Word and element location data
-- Begin --
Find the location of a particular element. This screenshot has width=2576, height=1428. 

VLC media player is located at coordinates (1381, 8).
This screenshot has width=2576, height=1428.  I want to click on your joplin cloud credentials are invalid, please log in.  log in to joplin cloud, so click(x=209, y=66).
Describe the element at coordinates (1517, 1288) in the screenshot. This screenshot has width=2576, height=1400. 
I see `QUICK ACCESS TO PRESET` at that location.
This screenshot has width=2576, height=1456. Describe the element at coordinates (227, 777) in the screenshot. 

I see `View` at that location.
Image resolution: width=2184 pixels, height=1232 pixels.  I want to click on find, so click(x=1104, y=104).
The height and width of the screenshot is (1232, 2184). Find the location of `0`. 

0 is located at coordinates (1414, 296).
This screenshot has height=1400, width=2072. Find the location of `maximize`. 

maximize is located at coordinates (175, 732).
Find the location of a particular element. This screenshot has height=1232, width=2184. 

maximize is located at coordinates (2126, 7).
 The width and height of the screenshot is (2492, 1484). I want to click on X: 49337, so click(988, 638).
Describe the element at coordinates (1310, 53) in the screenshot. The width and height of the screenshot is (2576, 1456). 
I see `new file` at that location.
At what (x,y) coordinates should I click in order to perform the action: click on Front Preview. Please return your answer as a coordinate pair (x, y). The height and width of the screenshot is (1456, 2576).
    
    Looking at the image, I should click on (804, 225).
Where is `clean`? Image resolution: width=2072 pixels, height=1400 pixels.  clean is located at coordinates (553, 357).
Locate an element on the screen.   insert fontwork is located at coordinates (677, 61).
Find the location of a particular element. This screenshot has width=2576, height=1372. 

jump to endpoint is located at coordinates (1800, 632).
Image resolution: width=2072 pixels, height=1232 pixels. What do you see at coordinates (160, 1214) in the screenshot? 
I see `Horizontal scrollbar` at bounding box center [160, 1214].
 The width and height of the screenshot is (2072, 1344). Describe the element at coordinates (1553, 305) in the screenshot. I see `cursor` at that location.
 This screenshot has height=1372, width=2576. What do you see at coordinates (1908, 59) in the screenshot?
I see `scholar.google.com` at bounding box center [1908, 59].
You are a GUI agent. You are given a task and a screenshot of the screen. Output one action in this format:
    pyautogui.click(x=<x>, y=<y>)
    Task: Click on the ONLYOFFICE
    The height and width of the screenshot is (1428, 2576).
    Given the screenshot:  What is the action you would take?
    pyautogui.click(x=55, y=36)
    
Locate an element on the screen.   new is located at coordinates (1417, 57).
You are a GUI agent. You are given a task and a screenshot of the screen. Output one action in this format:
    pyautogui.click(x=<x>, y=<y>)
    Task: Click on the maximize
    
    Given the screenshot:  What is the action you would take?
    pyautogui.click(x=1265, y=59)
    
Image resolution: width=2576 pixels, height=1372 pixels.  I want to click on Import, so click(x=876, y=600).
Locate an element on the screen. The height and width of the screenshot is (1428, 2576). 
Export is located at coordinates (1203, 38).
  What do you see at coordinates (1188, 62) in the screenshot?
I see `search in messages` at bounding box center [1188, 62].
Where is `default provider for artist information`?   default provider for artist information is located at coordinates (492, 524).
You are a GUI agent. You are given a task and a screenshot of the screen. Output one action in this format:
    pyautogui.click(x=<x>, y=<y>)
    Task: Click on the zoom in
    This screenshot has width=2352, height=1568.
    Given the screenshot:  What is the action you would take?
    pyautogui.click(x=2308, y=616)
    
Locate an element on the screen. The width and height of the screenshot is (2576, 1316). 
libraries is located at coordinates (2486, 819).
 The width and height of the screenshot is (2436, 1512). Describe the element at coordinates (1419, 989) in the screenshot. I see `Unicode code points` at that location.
-- End --
Rewrite every line of the items above as a Markdown table with the columns Row and Line, numbering the rows in order and omitting blank lines.

| Row | Line |
|---|---|
| 1 | Find the location of a particular element. This screenshot has width=2576, height=1428.  |
| 2 | VLC media player is located at coordinates (1381, 8). |
| 3 | This screenshot has width=2576, height=1428.  I want to click on your joplin cloud credentials are invalid, please log in.  log in to joplin cloud, so click(x=209, y=66). |
| 4 | Describe the element at coordinates (1517, 1288) in the screenshot. This screenshot has width=2576, height=1400.  |
| 5 | I see `QUICK ACCESS TO PRESET` at that location. |
| 6 | This screenshot has width=2576, height=1456. Describe the element at coordinates (227, 777) in the screenshot.  |
| 7 | I see `View` at that location. |
| 8 | Image resolution: width=2184 pixels, height=1232 pixels.  I want to click on find, so click(x=1104, y=104). |
| 9 | The height and width of the screenshot is (1232, 2184). Find the location of `0`.  |
| 10 | 0 is located at coordinates (1414, 296). |
| 11 | This screenshot has height=1400, width=2072. Find the location of `maximize`.  |
| 12 | maximize is located at coordinates (175, 732). |
| 13 | Find the location of a particular element. This screenshot has height=1232, width=2184.  |
| 14 | maximize is located at coordinates (2126, 7). |
| 15 |  The width and height of the screenshot is (2492, 1484). I want to click on X: 49337, so click(988, 638). |
| 16 | Describe the element at coordinates (1310, 53) in the screenshot. The width and height of the screenshot is (2576, 1456).  |
| 17 | I see `new file` at that location. |
| 18 | At what (x,y) coordinates should I click in order to perform the action: click on Front Preview. Please return your answer as a coordinate pair (x, y). The height and width of the screenshot is (1456, 2576). |
| 19 |     Looking at the image, I should click on (804, 225). |
| 20 | Where is `clean`? Image resolution: width=2072 pixels, height=1400 pixels.  clean is located at coordinates (553, 357). |
| 21 | Locate an element on the screen.   insert fontwork is located at coordinates (677, 61). |
| 22 | Find the location of a particular element. This screenshot has width=2576, height=1372.  |
| 23 | jump to endpoint is located at coordinates (1800, 632). |
| 24 | Image resolution: width=2072 pixels, height=1232 pixels. What do you see at coordinates (160, 1214) in the screenshot?  |
| 25 | I see `Horizontal scrollbar` at bounding box center [160, 1214]. |
| 26 |  The width and height of the screenshot is (2072, 1344). Describe the element at coordinates (1553, 305) in the screenshot. I see `cursor` at that location. |
| 27 |  This screenshot has height=1372, width=2576. What do you see at coordinates (1908, 59) in the screenshot? |
| 28 | I see `scholar.google.com` at bounding box center [1908, 59]. |
| 29 | You are a GUI agent. You are given a task and a screenshot of the screen. Output one action in this format: |
| 30 |     pyautogui.click(x=<x>, y=<y>) |
| 31 |     Task: Click on the ONLYOFFICE |
| 32 |     The height and width of the screenshot is (1428, 2576). |
| 33 |     Given the screenshot:  What is the action you would take? |
| 34 |     pyautogui.click(x=55, y=36) |
| 35 | Locate an element on the screen.   new is located at coordinates (1417, 57). |
| 36 | You are a GUI agent. You are given a task and a screenshot of the screen. Output one action in this format: |
| 37 |     pyautogui.click(x=<x>, y=<y>) |
| 38 |     Task: Click on the maximize |
| 39 |     Given the screenshot:  What is the action you would take? |
| 40 |     pyautogui.click(x=1265, y=59) |
| 41 | Image resolution: width=2576 pixels, height=1372 pixels.  I want to click on Import, so click(x=876, y=600). |
| 42 | Locate an element on the screen. The height and width of the screenshot is (1428, 2576).  |
| 43 | Export is located at coordinates (1203, 38). |
| 44 |   What do you see at coordinates (1188, 62) in the screenshot? |
| 45 | I see `search in messages` at bounding box center [1188, 62]. |
| 46 | Where is `default provider for artist information`?   default provider for artist information is located at coordinates (492, 524). |
| 47 | You are a GUI agent. You are given a task and a screenshot of the screen. Output one action in this format: |
| 48 |     pyautogui.click(x=<x>, y=<y>) |
| 49 |     Task: Click on the zoom in |
| 50 |     This screenshot has width=2352, height=1568. |
| 51 |     Given the screenshot:  What is the action you would take? |
| 52 |     pyautogui.click(x=2308, y=616) |
| 53 | Locate an element on the screen. The width and height of the screenshot is (2576, 1316).  |
| 54 | libraries is located at coordinates (2486, 819). |
| 55 |  The width and height of the screenshot is (2436, 1512). Describe the element at coordinates (1419, 989) in the screenshot. I see `Unicode code points` at that location. |